The number of restaurant insolvencies rose to 354 in period, up from 296 in the third quarter of the year, according to national accountancy group UHY Hacker Young.
Despite the end of Coronavirus restrictions, the sector faces considerable challenges with the invasion of Ukraine and resulting sanctions on Russia already causing a sharp spike in oil and gas prices.
With Russia and Ukraine both major exporters of crops, such as wheat and corn, food prices are likely to increase dramatically, says UHY Hacker Young
Restaurants will also have to contend with the upcoming hike in National Insurance rates, which means employers will be forced to pay an extra 1.25% per employee, per month from 6 April.
Rising interest rates will make borrowing more expensive for restaurants, as well as increasing the amount they need to pay back on existing loans. Given the huge number of restaurants that took on extra debt during the pandemic, this is likely to be substantial, it predicts.
The forthcoming Commercial Rents Bill, which is due to come into effect on 25 March, will put further strain on restaurants. Under the bill, commercial landlords can take action against tenants that have fallen into rent arrears during lockdown with restaurants potentially being forced to pay rent for the periods in which they were unable to open.
“The restaurant sector has emerged from one crisis only to face an onslaught of other challenges,” says Peter Kubik, partner at UHY Hacker Young.
“Covid restrictions may have ended but higher loan repayments, National Insurance increases and potentially lower demand as the cost of living crisis starts to bite could see an even greater number insolvencies within the sector.”

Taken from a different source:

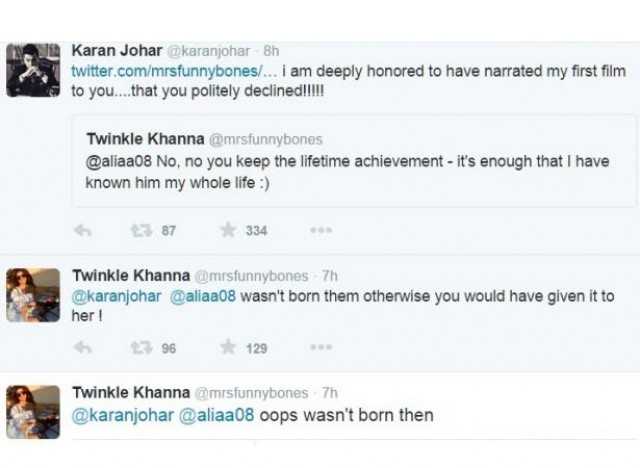This screenshot has width=640, height=468.
Task: Open the twitter.com/mrsfunnybones link
Action: pos(177,69)
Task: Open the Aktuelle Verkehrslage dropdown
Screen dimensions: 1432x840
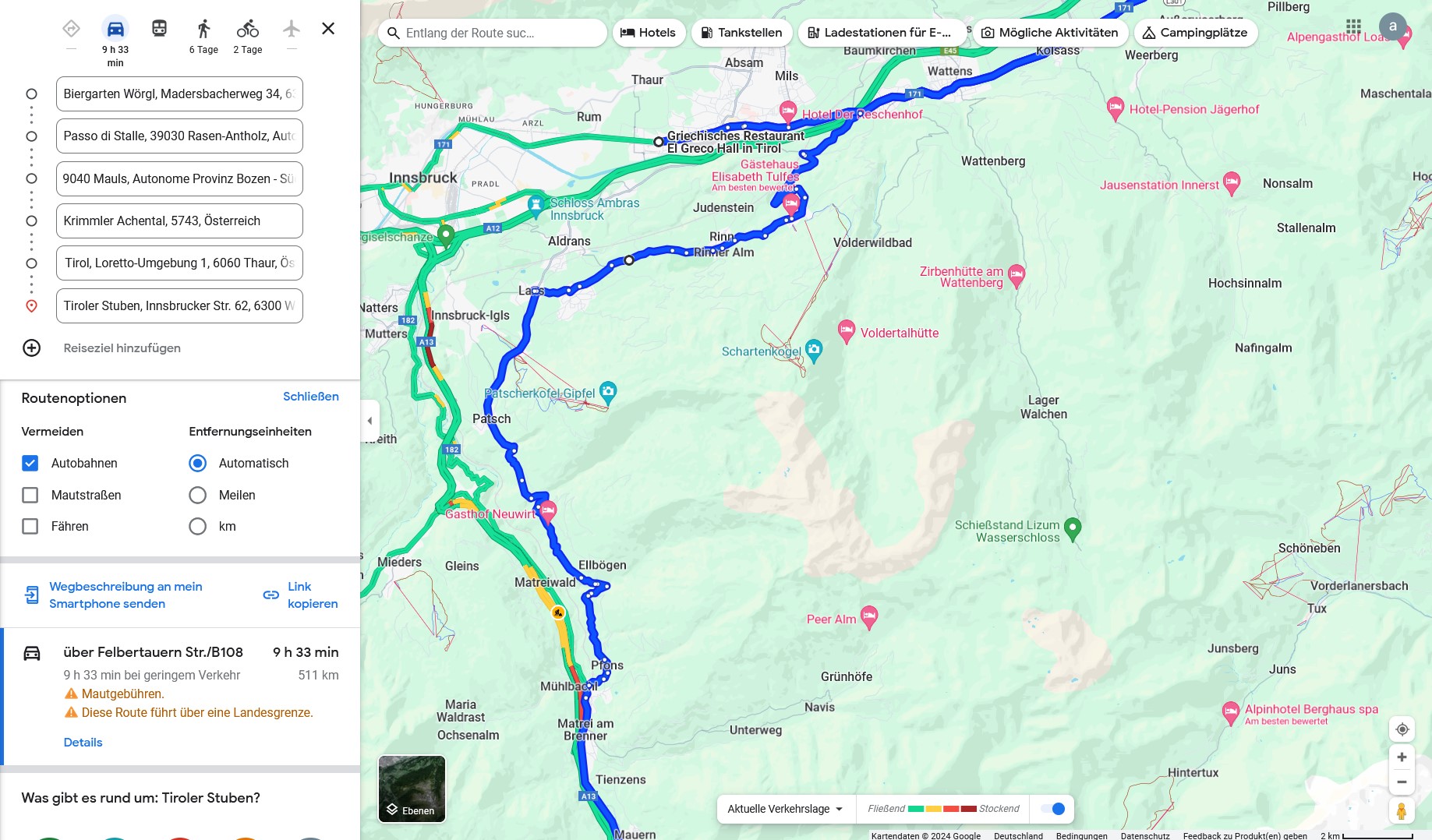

“Restaurants could at least rely on Government support during the worst of the pandemic. Now that these protections have come to an end, they’re having to face multiple challenges with zero help.”
“Given the enormous pressures the restaurant sector is under, the Government should seriously consider scrapping or at the very least postponing, the Health and Social Care tax.”
In addition to increasing overheads, UHY Hacker Young says there are also concerns that the rising cost of living will leave consumers with less money in their pockets to spend on eating out and socialising.